Milletimizin diline yapışmış…

Şirin bir 'tekerleme' vardır…

Asırlar önce düşünülüp, tasarlanmış ve…

Sanki bugünler için hazırlanmış…

'Komşu komşu!
Hu!
Oğlun geldi mi?
Geldi.
Ne getirdi?
İncik boncuk.
Kime kime?
Sana bana.
Başka kime?
Kara kediye.
Kara kedi nerede?
Ağaca çıktı.
Ağaç nerede?
Balta kesti.
Balta nerede?
Suya düştü.
Su nerede?
İnek içti.
İnek nerede?
Dağa kaçtı.
Dağ nerede?
Yandı, bitti, kül oldu…'

***

İzmir'deki büyük yangın…

Pazar günü öğle saatlerinde başladı…

Karabağlar, Urla, Menderes tutuştu…

Şiddetli rüzgarın ittirmesi ile…

Yayıldıkça yayıldı cehennem alevleri…

Bi'türlü sönmüyordu…

Havadan sadece helikopterler su taşıyordu…

Peki…

Hep görmeye alıştığımız uçaklar neredeydi?

***

Felaket pazartesi de devam etti…

'Ege'de SonSöz', Salı sabahı bizzat Bakan Pakdemirli'ye sordu:

'Uçaklar neden yok?'

İzmirli Bakan'ın cevabı ortalığı ayağa kaldırdı:

'Helikopterler alevlere uçaklara göre daha düşük hızla yaklaşıyor ve suyu tam istenen noktaya boşalıyor… Kaldı ki, Türk Hava Kurumu'nun elindeki uçak sayısı sınırlı… Üstelik, çoğu da arızalı…'

Aynı zamanda pilot olan Pakdemirli, akşam sözlerini biraz daha açtı…
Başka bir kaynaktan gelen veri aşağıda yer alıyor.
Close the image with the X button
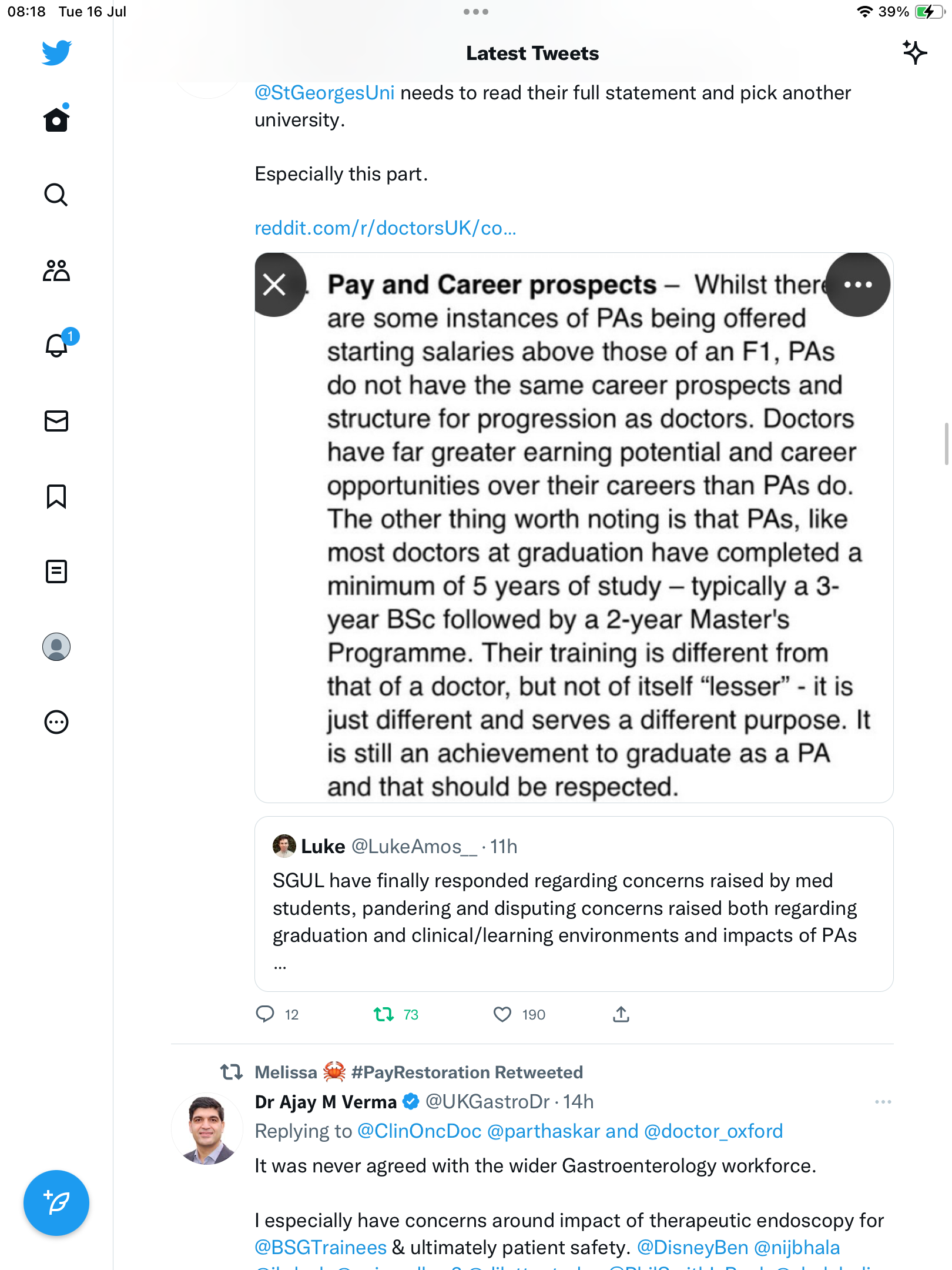This screenshot has height=1270, width=952. (274, 285)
Ortalık yangın yerine (zaten her taraf yanıyordu) döndü:

'Personelimiz o uçaklara güvenmiyor… Hepsi eski model… Bu yüzden binmek istemiyor… Binmek isteyenler buyursun binsin…'

***

Oysa…

Çok değil, bir yıl önce…

Yunanistan'da çıkan yangınlar için Bakan Pakdemirli, ne demişti?
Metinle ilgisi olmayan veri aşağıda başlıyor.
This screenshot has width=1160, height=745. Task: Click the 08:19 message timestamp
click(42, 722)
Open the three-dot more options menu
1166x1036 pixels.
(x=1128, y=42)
'Yangın söndürme uçaklarını İzmir'de bekletiyoruz… Henüz talep gelmedi… İsterlerse anında müdahaleye hazırız…'

***

Orman bakanı dün daha da ileri gitti…

Korkunç yangın sönmüş ama…

500 hektardan fazla büyük alan İzmir'de karalara bürünmüştü…

Pakdemirli'nin hedefinde hala Türk Hava Kurumu vardı…
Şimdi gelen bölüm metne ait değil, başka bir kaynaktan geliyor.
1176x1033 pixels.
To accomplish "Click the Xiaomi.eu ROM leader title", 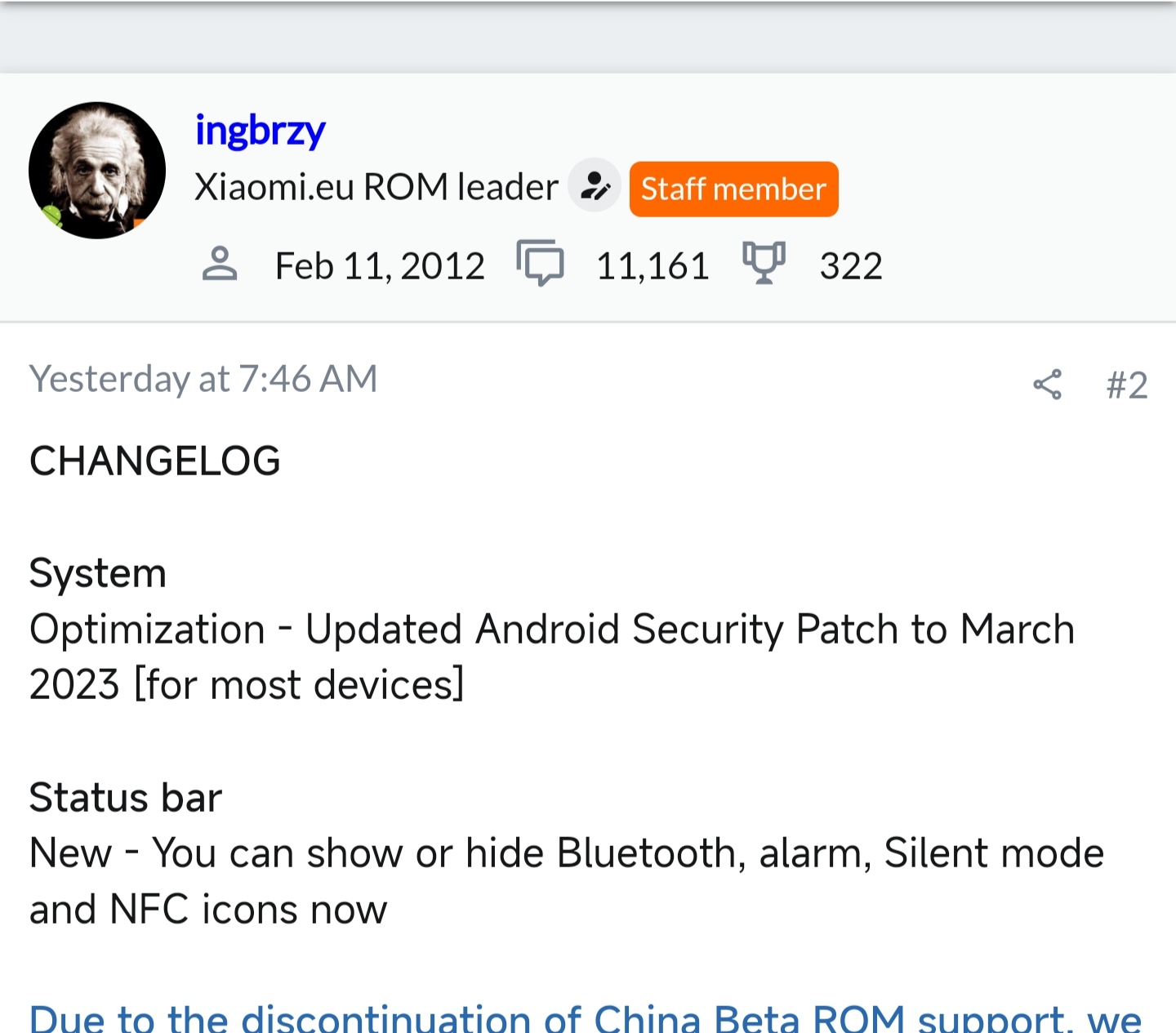I will click(x=376, y=187).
Eleştirirken 'ironi' bile yaptı…

Ne dedi?

Şunu dedi:

'El altından 20 uçakları olduğunu söylüyorlar; hani nerede? Apronda altı uçak gözüküyor… Üçünün motoru yok… Vizontele'de bir sahne var ya: (Baba motor yok) diyor… Aynen öyle... THK siyasetin oyuncağı haline dönmüş… Ana muhalefet partisi ile birlikte hareket ediyor…'

***

Farkında mısınız?

Türk Hava Kurumu'nun zirvesinden hala resmi bir 'cevap' yok!

Neden?

***

Oysa…

Türk Hava Kurumu…

Cumhuriyet'in ilanından 16 ay sonra 16 Şubat 1925'de…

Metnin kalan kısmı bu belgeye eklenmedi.